In 1973, the Drug Enforcement Agency was created, dramatically increasing the size and presence of federal drug control, and Nixon temporarily placed cannabis in Schedule 1 of controlled substances, the most restrictive category of drugs. He also pushed through measures such as mandatory sentencing and no-knock warrants. Classifying cannabis as Schedule I — a dangerous substance with no valid medical purpose — made it nearly impossible to research cannabis and medical research largely stopped.
John Ehrlichman, a top Nixon advisor, later admitted: “You want to know what this was really all about. The Nixon campaign in 1968, and the Nixon White House after that, had two enemies: the antiwar left and black people. You understand what I’m saying. We knew we couldn’t make it illegal to be either against the war or black, but by getting the public to associate the hippies with marijuana and blacks with heroin, and then criminalizing both heavily, we could disrupt those communities. We could arrest their leaders, raid their homes, break up their meetings, and vilify them night after night on the evening news. Did we know we were lying about the drugs? Of course we did.”
Public concern about illicit drug was escalated throughout the 1980s.
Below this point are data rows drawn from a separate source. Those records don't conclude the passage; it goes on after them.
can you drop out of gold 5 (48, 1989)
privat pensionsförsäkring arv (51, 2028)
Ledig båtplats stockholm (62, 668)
During Reagan’s first term, the average annual amount of funding for eradication and interdiction programs increased to $1.4 billion, from an annual average of $437 million during Carter’s presidency. Soon after Ronald Reagan took office in 1981, Nancy Reagan began “Just Say No”, a highly-publicized anti-drug campaign. Reagan’s program became known as the “zero tolerance” program, focusing less on education, prevention, and rehabilitation and more on increasingly harsh drug laws and mandatory minimum sentences that disproportionately affected poor people of color. The number of people incarcerated for nonviolent drug law offenses increased from 50,000 in 1980 to over 400,000 by 1997.
Although Bill Clinton advocated for treatment instead of incarceration during his 1992 presidential campaign, he reverted to the drug war strategies of his Republican predecessors by continuing to escalate the drug war with a multi-billion‐dollar annual cost to law enforcement.
President Trump claims he is willing to support a bill that aims to protect states that have legalized cannabis from a federal ban, however Jeff Sessions is threatening to take us back to a 1980's-style drug war.
The “war on drugs” has failed
By making drugs illegal, this country has: put half a million people in prison; instigated violence and death in gang turf wars and overdoses from uncontrolled drug potency and shared needles/AIDS); and eroded civil rightsand enriched criminal organizations.
“Prohibition goes beyond the bounds of reason in that it attempts to control a man’s appetite by legislation and make crime out of things that are not crimes.” — Abraham Lincoln
The “war on drugs” has failed, and we must consider new solutions. Certain drugs are much more serious than others. For example, every day, more than 115 people in the US die after overdosing on opioids.
An Aclara Research study (Illinois patients, 2017) found that 33 percent of patients on pain prescriptions STOPPED using opioids after using medical cannabis and 92 percent DECREASED the number of prescription drugs taken. Consequently, “Big Pharma” stands to lose AT LEAST $24 Billion or 5 percent of annual Rx sales if cannabis is legalized in all 50 states.
Why perpetuate a word that was created to spread misinformation?
We aim to de-stigmatize cannabis use, starting with reintroducing the terms “industrial cannabis”, “recreational cannabis”, and “medical cannabis” into our vocabulary. We encourage others to stop using the word marijuana and replace their usage of the word with the proper, scientific name cannabis.